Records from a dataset
^^^^^^^^

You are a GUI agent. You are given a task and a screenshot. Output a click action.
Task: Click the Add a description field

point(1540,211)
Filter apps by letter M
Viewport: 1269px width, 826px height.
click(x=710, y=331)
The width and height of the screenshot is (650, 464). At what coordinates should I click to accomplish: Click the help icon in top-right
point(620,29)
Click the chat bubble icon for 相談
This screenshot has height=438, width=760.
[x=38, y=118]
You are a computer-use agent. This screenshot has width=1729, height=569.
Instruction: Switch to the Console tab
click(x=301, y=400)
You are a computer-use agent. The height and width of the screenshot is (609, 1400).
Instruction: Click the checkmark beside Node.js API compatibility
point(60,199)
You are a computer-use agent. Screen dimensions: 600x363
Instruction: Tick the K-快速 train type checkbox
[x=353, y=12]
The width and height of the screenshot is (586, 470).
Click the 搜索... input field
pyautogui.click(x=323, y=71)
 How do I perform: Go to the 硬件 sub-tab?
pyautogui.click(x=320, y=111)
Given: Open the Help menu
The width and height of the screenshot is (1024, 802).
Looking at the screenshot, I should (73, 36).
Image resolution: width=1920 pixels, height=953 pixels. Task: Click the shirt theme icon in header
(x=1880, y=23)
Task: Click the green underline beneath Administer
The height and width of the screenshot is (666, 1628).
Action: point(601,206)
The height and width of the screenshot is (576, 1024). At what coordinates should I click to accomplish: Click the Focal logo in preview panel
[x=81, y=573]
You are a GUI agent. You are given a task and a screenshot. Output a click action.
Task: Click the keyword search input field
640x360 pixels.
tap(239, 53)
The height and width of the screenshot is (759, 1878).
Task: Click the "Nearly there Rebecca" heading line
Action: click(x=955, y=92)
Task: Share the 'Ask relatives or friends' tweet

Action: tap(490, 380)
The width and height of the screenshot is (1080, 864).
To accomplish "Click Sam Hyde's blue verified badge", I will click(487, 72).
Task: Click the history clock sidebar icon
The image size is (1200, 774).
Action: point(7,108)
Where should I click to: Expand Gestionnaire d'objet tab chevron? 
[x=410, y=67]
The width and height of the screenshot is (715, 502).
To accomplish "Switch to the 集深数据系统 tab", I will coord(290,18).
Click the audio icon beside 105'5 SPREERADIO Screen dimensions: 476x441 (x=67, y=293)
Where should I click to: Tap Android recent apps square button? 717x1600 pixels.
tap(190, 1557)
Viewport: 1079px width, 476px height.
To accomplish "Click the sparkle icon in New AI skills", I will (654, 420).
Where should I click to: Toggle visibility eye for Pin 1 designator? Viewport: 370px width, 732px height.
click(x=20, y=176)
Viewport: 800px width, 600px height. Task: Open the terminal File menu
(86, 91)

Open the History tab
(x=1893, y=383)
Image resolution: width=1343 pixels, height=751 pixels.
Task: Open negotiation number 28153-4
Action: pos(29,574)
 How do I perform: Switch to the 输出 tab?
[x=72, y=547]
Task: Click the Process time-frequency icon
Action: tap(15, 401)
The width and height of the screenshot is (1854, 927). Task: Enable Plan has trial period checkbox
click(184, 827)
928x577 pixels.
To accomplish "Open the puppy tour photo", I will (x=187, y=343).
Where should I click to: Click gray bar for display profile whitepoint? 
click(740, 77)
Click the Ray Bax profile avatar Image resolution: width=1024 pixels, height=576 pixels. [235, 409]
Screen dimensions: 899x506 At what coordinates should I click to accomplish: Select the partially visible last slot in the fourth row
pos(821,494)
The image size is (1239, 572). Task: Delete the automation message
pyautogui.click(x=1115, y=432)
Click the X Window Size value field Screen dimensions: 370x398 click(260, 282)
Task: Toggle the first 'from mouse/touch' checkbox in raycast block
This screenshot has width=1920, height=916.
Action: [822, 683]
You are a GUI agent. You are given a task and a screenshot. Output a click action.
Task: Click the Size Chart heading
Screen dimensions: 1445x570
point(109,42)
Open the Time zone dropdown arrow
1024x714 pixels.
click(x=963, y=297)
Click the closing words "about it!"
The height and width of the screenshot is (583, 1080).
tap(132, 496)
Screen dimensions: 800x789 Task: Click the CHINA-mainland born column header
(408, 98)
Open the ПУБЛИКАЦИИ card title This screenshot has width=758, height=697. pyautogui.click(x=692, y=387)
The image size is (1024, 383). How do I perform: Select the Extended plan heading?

^^^^^^^^

Each entry shown above must be retyped word for word.

■ Expected output
You are a GUI agent. You are given a task and a screenshot. Output a click action.
Task: Click the Add a description field

point(1540,211)
Filter apps by letter M
Viewport: 1269px width, 826px height.
click(x=710, y=331)
The width and height of the screenshot is (650, 464). At what coordinates should I click to accomplish: Click the help icon in top-right
point(620,29)
Click the chat bubble icon for 相談
This screenshot has height=438, width=760.
[x=38, y=118]
You are a computer-use agent. This screenshot has width=1729, height=569.
Instruction: Switch to the Console tab
click(x=301, y=400)
You are a computer-use agent. The height and width of the screenshot is (609, 1400).
Instruction: Click the checkmark beside Node.js API compatibility
point(60,199)
You are a computer-use agent. Screen dimensions: 600x363
Instruction: Tick the K-快速 train type checkbox
[x=353, y=12]
The width and height of the screenshot is (586, 470).
Click the 搜索... input field
pyautogui.click(x=323, y=71)
 How do I perform: Go to the 硬件 sub-tab?
pyautogui.click(x=320, y=111)
Given: Open the Help menu
The width and height of the screenshot is (1024, 802).
Looking at the screenshot, I should (73, 36).
Image resolution: width=1920 pixels, height=953 pixels. Task: Click the shirt theme icon in header
(x=1880, y=23)
Task: Click the green underline beneath Administer
The height and width of the screenshot is (666, 1628).
Action: point(601,206)
The height and width of the screenshot is (576, 1024). At what coordinates should I click to accomplish: Click the Focal logo in preview panel
[x=81, y=573]
You are a GUI agent. You are given a task and a screenshot. Output a click action.
Task: Click the keyword search input field
640x360 pixels.
tap(239, 53)
The height and width of the screenshot is (759, 1878).
Task: Click the "Nearly there Rebecca" heading line
Action: click(x=955, y=92)
Task: Share the 'Ask relatives or friends' tweet

Action: tap(490, 380)
The width and height of the screenshot is (1080, 864).
To accomplish "Click Sam Hyde's blue verified badge", I will click(487, 72).
Task: Click the history clock sidebar icon
The image size is (1200, 774).
Action: point(7,108)
Where should I click to: Expand Gestionnaire d'objet tab chevron? 
[x=410, y=67]
The width and height of the screenshot is (715, 502).
To accomplish "Switch to the 集深数据系统 tab", I will coord(290,18).
Click the audio icon beside 105'5 SPREERADIO Screen dimensions: 476x441 (x=67, y=293)
Where should I click to: Tap Android recent apps square button? 717x1600 pixels.
tap(190, 1557)
Viewport: 1079px width, 476px height.
To accomplish "Click the sparkle icon in New AI skills", I will (654, 420).
Where should I click to: Toggle visibility eye for Pin 1 designator? Viewport: 370px width, 732px height.
click(x=20, y=176)
Viewport: 800px width, 600px height. Task: Open the terminal File menu
(86, 91)

Open the History tab
(x=1893, y=383)
Image resolution: width=1343 pixels, height=751 pixels.
Task: Open negotiation number 28153-4
Action: pos(29,574)
 How do I perform: Switch to the 输出 tab?
[x=72, y=547]
Task: Click the Process time-frequency icon
Action: tap(15, 401)
The width and height of the screenshot is (1854, 927). Task: Enable Plan has trial period checkbox
click(184, 827)
928x577 pixels.
To accomplish "Open the puppy tour photo", I will (x=187, y=343).
Where should I click to: Click gray bar for display profile whitepoint? 
click(740, 77)
Click the Ray Bax profile avatar Image resolution: width=1024 pixels, height=576 pixels. [235, 409]
Screen dimensions: 899x506 At what coordinates should I click to accomplish: Select the partially visible last slot in the fourth row
pos(821,494)
The image size is (1239, 572). Task: Delete the automation message
pyautogui.click(x=1115, y=432)
Click the X Window Size value field Screen dimensions: 370x398 click(260, 282)
Task: Toggle the first 'from mouse/touch' checkbox in raycast block
This screenshot has width=1920, height=916.
Action: [822, 683]
You are a GUI agent. You are given a task and a screenshot. Output a click action.
Task: Click the Size Chart heading
Screen dimensions: 1445x570
point(109,42)
Open the Time zone dropdown arrow
1024x714 pixels.
click(x=963, y=297)
Click the closing words "about it!"
The height and width of the screenshot is (583, 1080).
tap(132, 496)
Screen dimensions: 800x789 Task: Click the CHINA-mainland born column header
(408, 98)
Open the ПУБЛИКАЦИИ card title This screenshot has width=758, height=697. pyautogui.click(x=692, y=387)
The image size is (1024, 383). How do I perform: Select the Extended plan heading?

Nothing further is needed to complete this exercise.